Supplied entries:

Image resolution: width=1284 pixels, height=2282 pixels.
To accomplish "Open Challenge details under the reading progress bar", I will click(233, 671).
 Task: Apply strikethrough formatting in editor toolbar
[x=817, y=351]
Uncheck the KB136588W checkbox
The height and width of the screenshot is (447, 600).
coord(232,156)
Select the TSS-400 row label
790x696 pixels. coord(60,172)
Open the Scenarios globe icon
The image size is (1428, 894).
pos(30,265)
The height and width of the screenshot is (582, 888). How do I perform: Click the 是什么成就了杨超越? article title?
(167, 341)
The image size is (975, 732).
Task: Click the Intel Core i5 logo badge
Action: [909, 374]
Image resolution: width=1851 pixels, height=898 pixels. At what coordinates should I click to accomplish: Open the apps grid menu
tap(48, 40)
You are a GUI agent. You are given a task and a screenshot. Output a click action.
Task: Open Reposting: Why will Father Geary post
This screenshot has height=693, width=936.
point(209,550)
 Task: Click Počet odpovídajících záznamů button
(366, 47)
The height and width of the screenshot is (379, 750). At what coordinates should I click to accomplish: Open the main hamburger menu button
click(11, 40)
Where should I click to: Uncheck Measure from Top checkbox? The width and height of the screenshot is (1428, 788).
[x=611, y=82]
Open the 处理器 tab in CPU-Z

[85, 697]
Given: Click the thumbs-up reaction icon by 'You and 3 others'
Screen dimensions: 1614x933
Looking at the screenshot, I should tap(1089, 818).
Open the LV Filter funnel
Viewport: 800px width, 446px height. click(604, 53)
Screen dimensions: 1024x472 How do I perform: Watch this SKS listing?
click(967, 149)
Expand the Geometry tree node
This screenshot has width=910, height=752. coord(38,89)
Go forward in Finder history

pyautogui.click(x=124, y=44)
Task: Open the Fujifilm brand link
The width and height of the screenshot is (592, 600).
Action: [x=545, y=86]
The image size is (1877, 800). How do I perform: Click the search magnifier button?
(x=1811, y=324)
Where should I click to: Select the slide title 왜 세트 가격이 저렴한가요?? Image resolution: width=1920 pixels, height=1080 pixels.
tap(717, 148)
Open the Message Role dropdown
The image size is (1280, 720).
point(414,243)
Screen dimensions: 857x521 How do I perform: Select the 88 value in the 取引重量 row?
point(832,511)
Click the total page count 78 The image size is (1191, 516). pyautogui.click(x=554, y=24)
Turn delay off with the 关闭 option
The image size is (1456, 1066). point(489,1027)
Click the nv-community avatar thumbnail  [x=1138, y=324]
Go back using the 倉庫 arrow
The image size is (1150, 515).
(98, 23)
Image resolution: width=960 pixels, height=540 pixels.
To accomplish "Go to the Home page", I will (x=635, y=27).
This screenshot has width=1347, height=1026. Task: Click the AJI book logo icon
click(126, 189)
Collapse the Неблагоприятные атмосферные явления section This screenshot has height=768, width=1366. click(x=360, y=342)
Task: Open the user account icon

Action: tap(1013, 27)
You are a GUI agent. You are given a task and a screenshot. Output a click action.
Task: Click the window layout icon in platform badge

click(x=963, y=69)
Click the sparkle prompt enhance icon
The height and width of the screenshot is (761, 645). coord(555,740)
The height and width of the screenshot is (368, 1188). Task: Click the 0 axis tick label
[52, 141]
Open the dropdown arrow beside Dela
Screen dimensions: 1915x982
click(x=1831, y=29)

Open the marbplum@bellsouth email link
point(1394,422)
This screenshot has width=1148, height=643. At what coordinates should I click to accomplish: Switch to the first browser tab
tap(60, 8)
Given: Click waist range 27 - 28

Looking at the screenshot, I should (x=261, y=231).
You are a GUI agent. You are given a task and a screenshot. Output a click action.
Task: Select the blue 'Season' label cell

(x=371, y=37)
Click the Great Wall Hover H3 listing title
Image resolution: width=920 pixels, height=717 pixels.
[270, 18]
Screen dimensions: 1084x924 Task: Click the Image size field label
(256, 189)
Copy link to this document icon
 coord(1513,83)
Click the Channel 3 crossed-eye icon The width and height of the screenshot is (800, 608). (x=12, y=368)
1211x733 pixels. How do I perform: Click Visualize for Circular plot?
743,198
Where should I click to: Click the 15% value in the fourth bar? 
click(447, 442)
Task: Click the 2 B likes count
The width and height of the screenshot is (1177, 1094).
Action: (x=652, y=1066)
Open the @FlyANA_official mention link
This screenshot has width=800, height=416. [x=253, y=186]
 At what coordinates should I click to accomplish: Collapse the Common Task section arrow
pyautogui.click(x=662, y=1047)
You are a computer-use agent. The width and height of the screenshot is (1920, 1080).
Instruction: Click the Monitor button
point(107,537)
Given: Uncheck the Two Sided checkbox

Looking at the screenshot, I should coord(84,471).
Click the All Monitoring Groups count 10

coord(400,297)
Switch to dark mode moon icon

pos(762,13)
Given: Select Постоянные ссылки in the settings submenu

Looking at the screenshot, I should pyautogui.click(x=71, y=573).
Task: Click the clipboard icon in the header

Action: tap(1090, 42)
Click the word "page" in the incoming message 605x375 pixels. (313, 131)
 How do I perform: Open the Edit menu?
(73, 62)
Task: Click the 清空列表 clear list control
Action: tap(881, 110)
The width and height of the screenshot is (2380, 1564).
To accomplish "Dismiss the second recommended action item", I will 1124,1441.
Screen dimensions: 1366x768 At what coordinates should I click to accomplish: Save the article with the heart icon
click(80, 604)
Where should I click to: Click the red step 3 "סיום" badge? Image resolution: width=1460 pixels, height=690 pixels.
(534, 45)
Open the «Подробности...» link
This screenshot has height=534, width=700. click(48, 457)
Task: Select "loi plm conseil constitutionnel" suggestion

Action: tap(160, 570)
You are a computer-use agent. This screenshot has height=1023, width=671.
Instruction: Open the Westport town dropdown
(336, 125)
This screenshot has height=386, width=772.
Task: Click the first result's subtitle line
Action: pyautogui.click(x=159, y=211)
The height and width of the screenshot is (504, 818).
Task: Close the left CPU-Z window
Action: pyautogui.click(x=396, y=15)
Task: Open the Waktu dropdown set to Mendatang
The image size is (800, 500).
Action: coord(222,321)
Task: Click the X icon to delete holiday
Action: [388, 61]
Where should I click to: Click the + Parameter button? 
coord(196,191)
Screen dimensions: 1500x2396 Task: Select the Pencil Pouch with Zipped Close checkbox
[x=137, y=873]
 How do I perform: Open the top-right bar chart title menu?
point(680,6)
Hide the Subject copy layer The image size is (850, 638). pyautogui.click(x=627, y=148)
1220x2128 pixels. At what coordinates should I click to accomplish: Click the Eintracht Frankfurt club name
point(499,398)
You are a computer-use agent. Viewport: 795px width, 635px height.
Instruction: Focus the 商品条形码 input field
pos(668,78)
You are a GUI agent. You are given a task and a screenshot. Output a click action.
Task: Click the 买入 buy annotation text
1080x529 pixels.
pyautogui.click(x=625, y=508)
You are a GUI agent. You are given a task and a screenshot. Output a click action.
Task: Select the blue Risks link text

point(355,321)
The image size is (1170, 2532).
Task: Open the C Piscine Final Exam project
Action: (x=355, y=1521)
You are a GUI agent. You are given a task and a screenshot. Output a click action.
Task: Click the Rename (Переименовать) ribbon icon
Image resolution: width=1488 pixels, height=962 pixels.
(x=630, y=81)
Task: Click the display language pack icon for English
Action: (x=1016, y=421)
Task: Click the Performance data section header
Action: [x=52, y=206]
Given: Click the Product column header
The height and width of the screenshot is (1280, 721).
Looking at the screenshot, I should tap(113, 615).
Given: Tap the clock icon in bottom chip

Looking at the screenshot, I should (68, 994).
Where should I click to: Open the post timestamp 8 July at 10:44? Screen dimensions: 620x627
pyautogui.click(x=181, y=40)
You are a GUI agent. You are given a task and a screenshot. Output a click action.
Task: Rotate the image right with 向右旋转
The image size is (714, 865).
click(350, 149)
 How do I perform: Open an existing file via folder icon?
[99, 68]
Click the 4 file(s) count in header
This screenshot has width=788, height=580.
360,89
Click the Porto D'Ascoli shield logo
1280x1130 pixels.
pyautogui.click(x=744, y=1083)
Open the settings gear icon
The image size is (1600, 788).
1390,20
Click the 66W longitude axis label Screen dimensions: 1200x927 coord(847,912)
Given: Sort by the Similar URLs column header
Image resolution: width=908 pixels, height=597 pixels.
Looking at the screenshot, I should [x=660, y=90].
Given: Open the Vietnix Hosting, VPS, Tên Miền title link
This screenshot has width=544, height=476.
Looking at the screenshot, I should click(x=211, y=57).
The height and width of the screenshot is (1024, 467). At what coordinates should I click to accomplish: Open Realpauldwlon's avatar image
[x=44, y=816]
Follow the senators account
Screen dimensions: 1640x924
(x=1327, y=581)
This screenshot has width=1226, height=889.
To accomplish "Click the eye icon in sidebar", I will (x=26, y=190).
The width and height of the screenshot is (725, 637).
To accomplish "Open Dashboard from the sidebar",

To do:
Each line in the listing above that includes "page" is to be copied.

Finished exercise:
Click the total page count 78 The image size is (1191, 516). pyautogui.click(x=554, y=24)
To accomplish "Go to the Home page", I will (x=635, y=27).
Click the word "page" in the incoming message 605x375 pixels. (313, 131)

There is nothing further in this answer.